Data listing:
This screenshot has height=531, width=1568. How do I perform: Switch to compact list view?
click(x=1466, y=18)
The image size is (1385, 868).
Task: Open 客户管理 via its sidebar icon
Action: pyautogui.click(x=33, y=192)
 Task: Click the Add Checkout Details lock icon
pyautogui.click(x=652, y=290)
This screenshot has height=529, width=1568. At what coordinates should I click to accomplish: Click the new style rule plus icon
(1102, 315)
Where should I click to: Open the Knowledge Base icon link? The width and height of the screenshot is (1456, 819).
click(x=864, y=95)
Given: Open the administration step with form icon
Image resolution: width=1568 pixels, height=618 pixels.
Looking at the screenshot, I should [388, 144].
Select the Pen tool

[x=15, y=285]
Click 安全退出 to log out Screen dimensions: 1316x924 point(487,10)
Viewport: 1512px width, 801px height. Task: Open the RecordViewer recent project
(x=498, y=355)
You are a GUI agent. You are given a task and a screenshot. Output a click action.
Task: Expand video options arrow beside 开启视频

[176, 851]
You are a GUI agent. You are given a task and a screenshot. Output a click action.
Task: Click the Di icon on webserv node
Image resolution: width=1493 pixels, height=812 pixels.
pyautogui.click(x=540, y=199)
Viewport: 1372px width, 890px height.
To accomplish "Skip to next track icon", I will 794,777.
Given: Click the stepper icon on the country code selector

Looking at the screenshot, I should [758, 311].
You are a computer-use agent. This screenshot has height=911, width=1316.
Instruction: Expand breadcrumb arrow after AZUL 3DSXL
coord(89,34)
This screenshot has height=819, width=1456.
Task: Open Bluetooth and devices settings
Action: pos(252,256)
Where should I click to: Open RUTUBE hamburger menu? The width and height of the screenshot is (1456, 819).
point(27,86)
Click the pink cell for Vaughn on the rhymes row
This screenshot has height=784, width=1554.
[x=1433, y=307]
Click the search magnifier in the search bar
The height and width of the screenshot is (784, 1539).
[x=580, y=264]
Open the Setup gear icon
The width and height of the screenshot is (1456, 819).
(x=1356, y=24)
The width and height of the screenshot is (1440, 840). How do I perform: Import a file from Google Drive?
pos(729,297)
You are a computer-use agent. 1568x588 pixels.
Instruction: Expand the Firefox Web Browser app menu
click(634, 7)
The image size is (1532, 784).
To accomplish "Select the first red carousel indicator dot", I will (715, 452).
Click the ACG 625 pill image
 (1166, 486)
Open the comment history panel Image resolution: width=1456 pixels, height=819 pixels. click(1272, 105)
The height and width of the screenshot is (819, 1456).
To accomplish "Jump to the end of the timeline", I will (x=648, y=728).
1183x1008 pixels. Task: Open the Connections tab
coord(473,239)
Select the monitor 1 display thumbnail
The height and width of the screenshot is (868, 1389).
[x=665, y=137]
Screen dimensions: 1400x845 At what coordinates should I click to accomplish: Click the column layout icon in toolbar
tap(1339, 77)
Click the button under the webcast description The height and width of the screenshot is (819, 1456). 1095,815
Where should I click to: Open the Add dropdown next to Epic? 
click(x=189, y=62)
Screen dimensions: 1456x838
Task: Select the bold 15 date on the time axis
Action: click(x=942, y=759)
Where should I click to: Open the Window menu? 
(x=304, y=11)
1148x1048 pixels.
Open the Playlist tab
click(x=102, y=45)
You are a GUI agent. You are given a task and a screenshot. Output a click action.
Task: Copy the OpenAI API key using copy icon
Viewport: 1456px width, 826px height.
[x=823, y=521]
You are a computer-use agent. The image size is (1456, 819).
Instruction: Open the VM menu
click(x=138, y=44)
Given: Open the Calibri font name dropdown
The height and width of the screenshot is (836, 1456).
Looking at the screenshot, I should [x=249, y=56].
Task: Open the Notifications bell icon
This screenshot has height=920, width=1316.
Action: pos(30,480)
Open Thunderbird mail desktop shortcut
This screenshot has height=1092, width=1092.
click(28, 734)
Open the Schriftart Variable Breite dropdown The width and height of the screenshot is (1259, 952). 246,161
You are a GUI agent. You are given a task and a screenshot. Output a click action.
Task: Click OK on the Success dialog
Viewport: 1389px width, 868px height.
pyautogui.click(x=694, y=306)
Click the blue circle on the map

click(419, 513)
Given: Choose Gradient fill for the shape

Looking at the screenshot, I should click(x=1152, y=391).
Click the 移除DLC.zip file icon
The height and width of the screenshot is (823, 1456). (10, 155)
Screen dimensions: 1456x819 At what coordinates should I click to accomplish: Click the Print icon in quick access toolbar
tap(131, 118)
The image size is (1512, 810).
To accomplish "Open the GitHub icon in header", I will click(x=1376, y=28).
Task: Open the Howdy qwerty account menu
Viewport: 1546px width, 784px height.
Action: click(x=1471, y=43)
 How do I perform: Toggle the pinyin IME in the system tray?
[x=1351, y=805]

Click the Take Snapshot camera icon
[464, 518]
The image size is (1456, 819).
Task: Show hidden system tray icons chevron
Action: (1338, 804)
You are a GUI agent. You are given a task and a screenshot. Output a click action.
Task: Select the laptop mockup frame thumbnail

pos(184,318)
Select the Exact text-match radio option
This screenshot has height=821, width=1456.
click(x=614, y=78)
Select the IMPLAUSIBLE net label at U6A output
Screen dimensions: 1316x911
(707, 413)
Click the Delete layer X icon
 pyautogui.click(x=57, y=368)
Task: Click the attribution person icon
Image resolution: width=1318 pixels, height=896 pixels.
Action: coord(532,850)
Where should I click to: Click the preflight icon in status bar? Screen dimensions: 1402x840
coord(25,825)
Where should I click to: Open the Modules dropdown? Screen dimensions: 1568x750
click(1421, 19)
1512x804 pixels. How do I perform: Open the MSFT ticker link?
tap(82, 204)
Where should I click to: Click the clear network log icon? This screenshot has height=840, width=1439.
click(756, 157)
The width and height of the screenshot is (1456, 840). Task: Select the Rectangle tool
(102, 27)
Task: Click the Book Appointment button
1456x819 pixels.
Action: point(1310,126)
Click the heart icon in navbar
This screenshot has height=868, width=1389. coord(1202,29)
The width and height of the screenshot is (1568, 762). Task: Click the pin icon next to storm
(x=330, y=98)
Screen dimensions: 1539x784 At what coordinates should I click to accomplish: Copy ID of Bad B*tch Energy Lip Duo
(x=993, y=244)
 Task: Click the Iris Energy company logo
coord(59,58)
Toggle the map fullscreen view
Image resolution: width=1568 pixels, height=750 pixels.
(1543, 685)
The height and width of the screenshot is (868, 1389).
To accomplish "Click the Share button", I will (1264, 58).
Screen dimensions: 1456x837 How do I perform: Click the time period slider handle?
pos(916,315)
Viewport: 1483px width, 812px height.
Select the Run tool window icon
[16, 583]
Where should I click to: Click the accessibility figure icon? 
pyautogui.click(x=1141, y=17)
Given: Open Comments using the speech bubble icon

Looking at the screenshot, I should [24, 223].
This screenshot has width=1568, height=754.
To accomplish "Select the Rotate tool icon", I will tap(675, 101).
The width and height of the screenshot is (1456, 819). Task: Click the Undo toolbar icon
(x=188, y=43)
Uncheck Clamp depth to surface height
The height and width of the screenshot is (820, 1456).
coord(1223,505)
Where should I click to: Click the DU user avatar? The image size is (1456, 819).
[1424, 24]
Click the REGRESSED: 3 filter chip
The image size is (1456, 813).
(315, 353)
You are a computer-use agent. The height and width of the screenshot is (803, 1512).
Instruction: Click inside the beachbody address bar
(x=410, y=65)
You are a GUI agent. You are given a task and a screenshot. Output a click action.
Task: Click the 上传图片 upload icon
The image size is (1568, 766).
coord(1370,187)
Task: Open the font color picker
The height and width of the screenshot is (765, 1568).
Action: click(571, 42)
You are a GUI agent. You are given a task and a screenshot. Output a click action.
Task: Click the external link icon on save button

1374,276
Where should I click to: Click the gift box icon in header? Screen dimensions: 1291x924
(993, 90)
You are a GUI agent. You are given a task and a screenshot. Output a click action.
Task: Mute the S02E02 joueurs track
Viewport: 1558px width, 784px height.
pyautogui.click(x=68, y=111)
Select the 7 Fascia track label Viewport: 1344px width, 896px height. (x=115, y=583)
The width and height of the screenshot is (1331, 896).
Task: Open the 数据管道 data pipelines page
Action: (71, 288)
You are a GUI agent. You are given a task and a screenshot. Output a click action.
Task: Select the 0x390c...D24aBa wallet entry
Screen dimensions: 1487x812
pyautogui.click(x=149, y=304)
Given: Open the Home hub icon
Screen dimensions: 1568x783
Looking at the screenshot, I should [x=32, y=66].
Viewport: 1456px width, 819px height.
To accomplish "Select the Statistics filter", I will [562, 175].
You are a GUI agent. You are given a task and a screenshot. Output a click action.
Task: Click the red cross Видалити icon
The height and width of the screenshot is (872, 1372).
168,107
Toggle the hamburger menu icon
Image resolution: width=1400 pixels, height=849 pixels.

Instructions for the task: Reproduce, exactly as they stand in the data above, the lines from the one that holds "Instruction: Open the VM menu" to the one that holds "Task: Open the Howdy qwerty account menu", inclusive.

Output below:
Instruction: Open the VM menu
click(x=138, y=44)
Given: Open the Calibri font name dropdown
The height and width of the screenshot is (836, 1456).
Looking at the screenshot, I should [x=249, y=56].
Task: Open the Notifications bell icon
This screenshot has height=920, width=1316.
Action: pos(30,480)
Open Thunderbird mail desktop shortcut
This screenshot has height=1092, width=1092.
click(28, 734)
Open the Schriftart Variable Breite dropdown The width and height of the screenshot is (1259, 952). 246,161
You are a GUI agent. You are given a task and a screenshot. Output a click action.
Task: Click OK on the Success dialog
Viewport: 1389px width, 868px height.
pyautogui.click(x=694, y=306)
Click the blue circle on the map

click(419, 513)
Given: Choose Gradient fill for the shape

Looking at the screenshot, I should click(x=1152, y=391).
Click the 移除DLC.zip file icon
The height and width of the screenshot is (823, 1456). (10, 155)
Screen dimensions: 1456x819 At what coordinates should I click to accomplish: Click the Print icon in quick access toolbar
tap(131, 118)
The image size is (1512, 810).
To accomplish "Open the GitHub icon in header", I will click(x=1376, y=28).
Task: Open the Howdy qwerty account menu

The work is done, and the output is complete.